5. Diese Vermutung wird durch die Ablehnung eines Abgrabungsantrags nur widerlegt, wenn die Ablehnung bereits in dem Zeitpunkt, zu dem der Abbauunternehmer das Grundstück erwirbt, vorliegt und nicht mehr anfechtbar ist; weiterhin darf die Erteilung der Genehmigung nach den Vorstellungen des Unternehmers auch künftig nicht mehr zu erwarten sein.
6. Der Begriff „demnächst” ist sehr weit auszulegen (im Streitfall: bis zu 20 Jahre).
7. Steht der Grundstückskaufvertrag unter der auflösenden Bedingung, dass die zur Durchführung der Auskiesung erforderlichen Genehmigungen nicht erteilt oder mit Auflagen belastet werden, die eine wirtschaftlich sinnvolle Durchführung der Auskiesung ausschließen, so berührt dies die Konkretisierung des Wirtschaftsguts Kiesvorkommen nicht (Abgrenzung zum Urteil des Bundesfinanzhofes vom 7. Dezember 1989 IV R 1/88, BStBl 1990 II, 317).
Normenkette
FGO § 40 Abs. 2; AO § 171 Abs. 10, § 182 Abs. 1 S. 1, § 351 Abs. 2; BewG § 95 Abs. 1, § 98a S. 1, §§ 109, 109a; EStG §§ 6, 15; BGB § 94
Streitjahr(e)
1992
Nachgehend
Tatbestand
Zwischen den Beteiligten ist streitig, ob die Klägerin im Jahr 1992 berechtigt war, einen in der Steuerbilanz bisher als Kiesvorkommen ausgewiesenen Posten auf die Bilanzposition Grund und Boden umzubuchen.
Die Klägerin betreibt seit vielen Jahren ein Unternehmen zum Abbau von Kies und Sand.
Bis zum 31. Dezember 1991 hatte sie die Anschaffungskosten für Grundstücke von insgesamt ca. 20 Millionen DM, die ein Kiesvorkommen enthielten, auf die Wirtschaftsgüter Grund und Boden (4.695.661 DM) und Kiesvorkommen (15.411.286 DM) aufgeteilt und entsprechend bilanziert. Es handelte sich u.a. um folgende Grundstücke:
„F 1”
Mit notariell beurkundeten Verträgen vom 28. März 1968 (URNR 223/1968 der Notarin G, Z-Stadt), vom 21. Juni 1971 (URNR 821/1971 der Notarin G, Z-Stadt), vom 10. Februar 1970 (URNR 163/1970 des Notars H, Y-Stadt) und vom 8. April 1970 (URNR 472/1970 des Notars H, Y-Stadt) erwarb die Klägerin Grundstücksflächen in X-Stadt (Flur 18) zum Zwecke der Auskiesung. Bis zum 31. Dezember 1991 bilanzierte die Klägerin für das in diesen Grundstücken enthaltene Kiesvorkommen einen Betrag von 379.872,38 DM.
„F2”
Mit dem Kreis W-Stadt schloss die Klägerin am 17. März 1970 einen Vertrag ab. Ausweislich § 1 dieses Vertrages gestattete der Kreis der Klägerin auf den zuvor von dem Kreis zu erwerbenden Geländen in den Gemarkungen V-Stadt und U-Stadt, die Gewinnung und den Verkauf auf eigene Rechnung der dort anstehenden Kies- und Sandvorkommen sowie alle damit zusammenhängenden Arbeiten. Auf den weiteren Inhalt dieses Vertrages wird verwiesen.
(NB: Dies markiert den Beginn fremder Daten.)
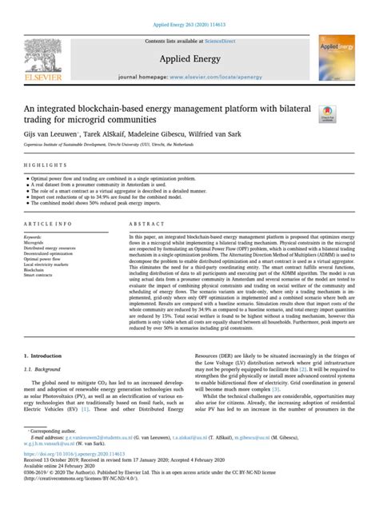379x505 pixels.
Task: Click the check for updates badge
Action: pos(328,114)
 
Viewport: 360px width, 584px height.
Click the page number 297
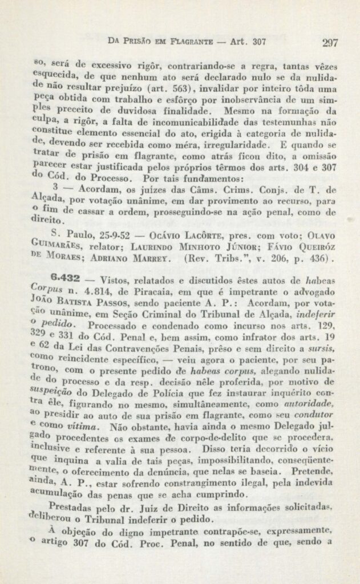click(x=330, y=42)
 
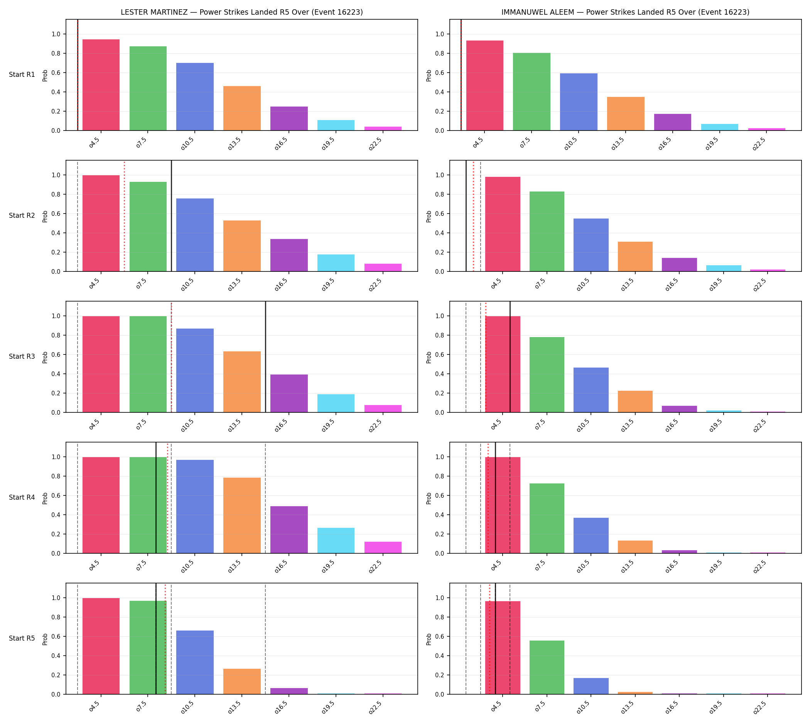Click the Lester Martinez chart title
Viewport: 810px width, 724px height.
(x=241, y=12)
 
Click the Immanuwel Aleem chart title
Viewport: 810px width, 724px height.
(x=625, y=12)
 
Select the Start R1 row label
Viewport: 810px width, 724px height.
(x=22, y=75)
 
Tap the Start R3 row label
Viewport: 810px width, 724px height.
(x=22, y=356)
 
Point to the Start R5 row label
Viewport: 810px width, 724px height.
(x=22, y=638)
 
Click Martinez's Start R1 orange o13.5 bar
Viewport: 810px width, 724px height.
(x=241, y=108)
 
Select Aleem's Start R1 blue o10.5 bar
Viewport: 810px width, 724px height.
(x=578, y=102)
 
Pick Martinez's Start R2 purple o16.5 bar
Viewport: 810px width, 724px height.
(x=289, y=255)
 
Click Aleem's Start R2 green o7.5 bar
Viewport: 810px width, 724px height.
(x=547, y=232)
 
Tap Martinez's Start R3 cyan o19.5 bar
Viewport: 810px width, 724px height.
(x=336, y=404)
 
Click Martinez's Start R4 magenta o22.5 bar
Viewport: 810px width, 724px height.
(x=383, y=548)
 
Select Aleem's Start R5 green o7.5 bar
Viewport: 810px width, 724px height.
(x=547, y=667)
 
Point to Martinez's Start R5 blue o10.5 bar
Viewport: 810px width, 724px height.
(x=195, y=662)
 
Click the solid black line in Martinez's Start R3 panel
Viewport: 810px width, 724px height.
(x=265, y=357)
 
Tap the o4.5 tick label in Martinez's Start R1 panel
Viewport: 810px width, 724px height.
(x=94, y=144)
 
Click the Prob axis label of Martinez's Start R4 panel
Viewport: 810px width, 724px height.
(x=45, y=498)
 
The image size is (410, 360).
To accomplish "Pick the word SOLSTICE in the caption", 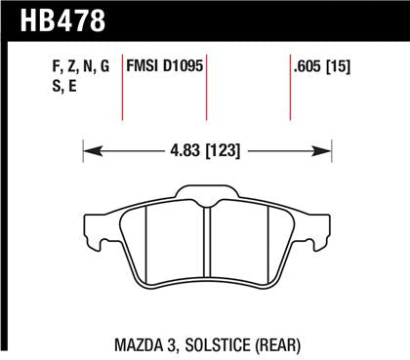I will coord(216,344).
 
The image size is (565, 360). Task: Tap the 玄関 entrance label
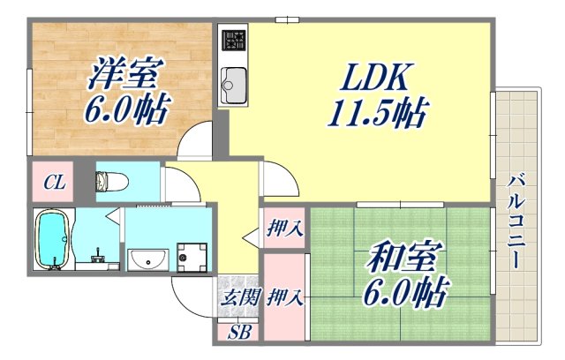(239, 297)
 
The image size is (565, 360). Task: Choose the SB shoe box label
(238, 333)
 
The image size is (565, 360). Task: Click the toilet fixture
(113, 182)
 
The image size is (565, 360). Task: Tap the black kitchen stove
(234, 42)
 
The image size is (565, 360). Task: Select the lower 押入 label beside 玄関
(284, 297)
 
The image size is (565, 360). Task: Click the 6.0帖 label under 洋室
(121, 111)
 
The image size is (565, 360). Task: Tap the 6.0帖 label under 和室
(406, 290)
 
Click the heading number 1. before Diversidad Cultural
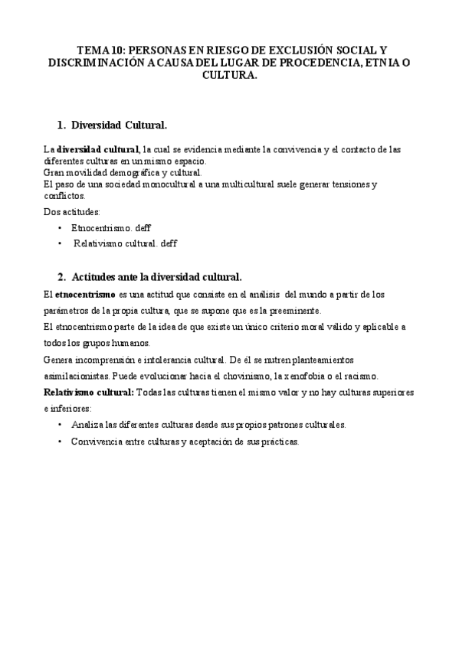(62, 124)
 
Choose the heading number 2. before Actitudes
(62, 276)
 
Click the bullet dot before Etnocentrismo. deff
(60, 228)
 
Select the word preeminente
(268, 311)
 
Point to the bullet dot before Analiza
(60, 425)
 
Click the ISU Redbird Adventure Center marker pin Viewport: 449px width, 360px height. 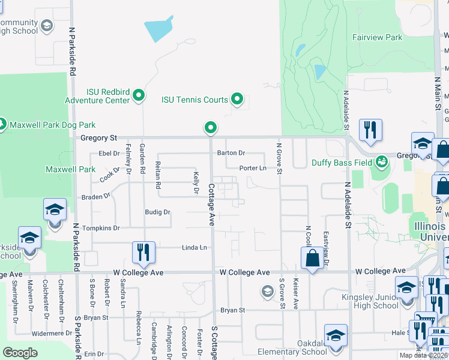pos(139,95)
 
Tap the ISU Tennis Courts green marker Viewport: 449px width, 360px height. pos(237,99)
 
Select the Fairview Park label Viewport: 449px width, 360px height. pos(378,37)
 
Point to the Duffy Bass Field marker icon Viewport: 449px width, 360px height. pos(381,162)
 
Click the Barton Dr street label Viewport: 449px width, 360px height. pos(231,153)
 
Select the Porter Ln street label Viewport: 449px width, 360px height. pos(253,169)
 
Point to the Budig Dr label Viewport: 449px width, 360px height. pos(158,212)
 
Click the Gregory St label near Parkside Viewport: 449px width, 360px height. pos(98,138)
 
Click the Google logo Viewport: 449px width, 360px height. pos(20,352)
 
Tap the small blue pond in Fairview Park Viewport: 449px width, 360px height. pos(320,72)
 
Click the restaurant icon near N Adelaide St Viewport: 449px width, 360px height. pos(370,130)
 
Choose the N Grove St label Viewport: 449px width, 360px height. pos(279,156)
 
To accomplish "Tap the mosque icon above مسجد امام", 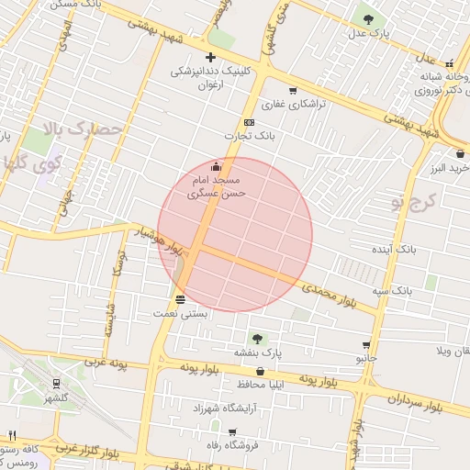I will [x=217, y=166].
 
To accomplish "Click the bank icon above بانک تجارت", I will [x=249, y=122].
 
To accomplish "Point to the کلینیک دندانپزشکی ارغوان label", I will [x=210, y=78].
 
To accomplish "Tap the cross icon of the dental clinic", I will [x=210, y=58].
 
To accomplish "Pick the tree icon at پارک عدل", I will [x=368, y=17].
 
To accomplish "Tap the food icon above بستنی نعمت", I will [x=180, y=299].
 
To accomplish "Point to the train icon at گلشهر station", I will [x=58, y=384].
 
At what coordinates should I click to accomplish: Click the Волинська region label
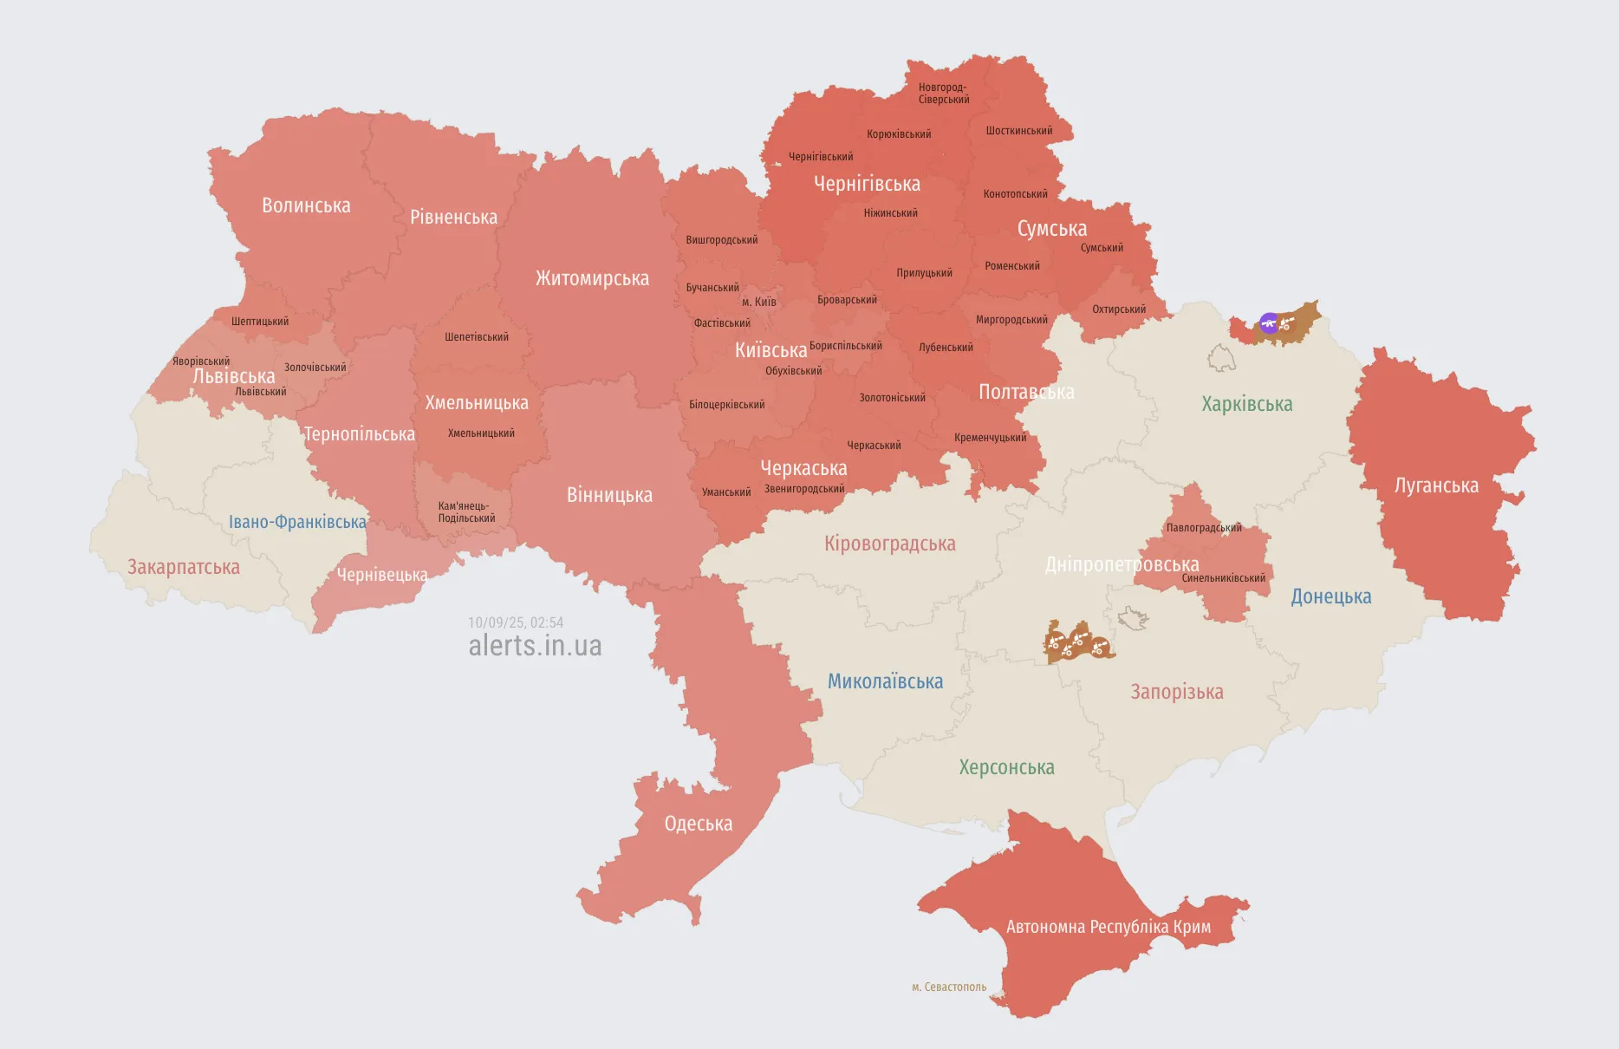click(x=306, y=205)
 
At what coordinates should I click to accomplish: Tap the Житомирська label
click(x=592, y=278)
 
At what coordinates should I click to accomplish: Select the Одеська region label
click(x=698, y=824)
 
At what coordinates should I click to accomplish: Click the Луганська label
click(x=1436, y=485)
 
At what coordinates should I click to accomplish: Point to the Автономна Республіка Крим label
click(x=1108, y=927)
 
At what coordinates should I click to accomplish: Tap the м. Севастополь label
click(x=948, y=987)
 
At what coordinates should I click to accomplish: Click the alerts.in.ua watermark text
click(x=535, y=646)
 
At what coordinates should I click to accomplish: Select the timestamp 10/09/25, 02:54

Für das Kiesvorkommen in den von dem Kreis W-Stadt in den Jahren 1974 bis 1978 treuhänderisch für die Klägerin erworbenen Grundstücken (insgesamt 45,3504 ha) bilanzierte die Klägerin bis zum 31. Dezember 1991 einen Betrag von 1.701.285,10 DM.
„F3”
Am 1. Oktober 1985 erwarb die Klägerin eine ca. 8 ha große Grundstücksfläche in „F4”. Ausweislich I. Nr. 2 des notariell beurkundeten Kaufvertrages (URNR 1435/1985 des Notars I, T-Stadt) betrug der Kaufpreis für den Fall, dass eine Auskiesung des Kaufgeländes durchgeführt werden kann, 17 DM pro qm. Dieser Betrag teilte sich auf in 6 DM je qm für die landwirtschaftliche Fläche und 11 DM je qm für das anstehende Kies/Sandvorkommen. Die Beträge waren wie folgt fällig: Der Betrag für die landwirtschaftliche Fläche und ein Betrag von 2 DM für das Kies- und Sandvorkommen nach Eingang der Genehmigung der Landwirtschaftskammer; der Restkaufpreis von 9 DM, sobald eine bestandskräftige Genehmigung zur Auskiesung vorlag. Für das Kiesvorkommen in diesem Grundstück bilanzi...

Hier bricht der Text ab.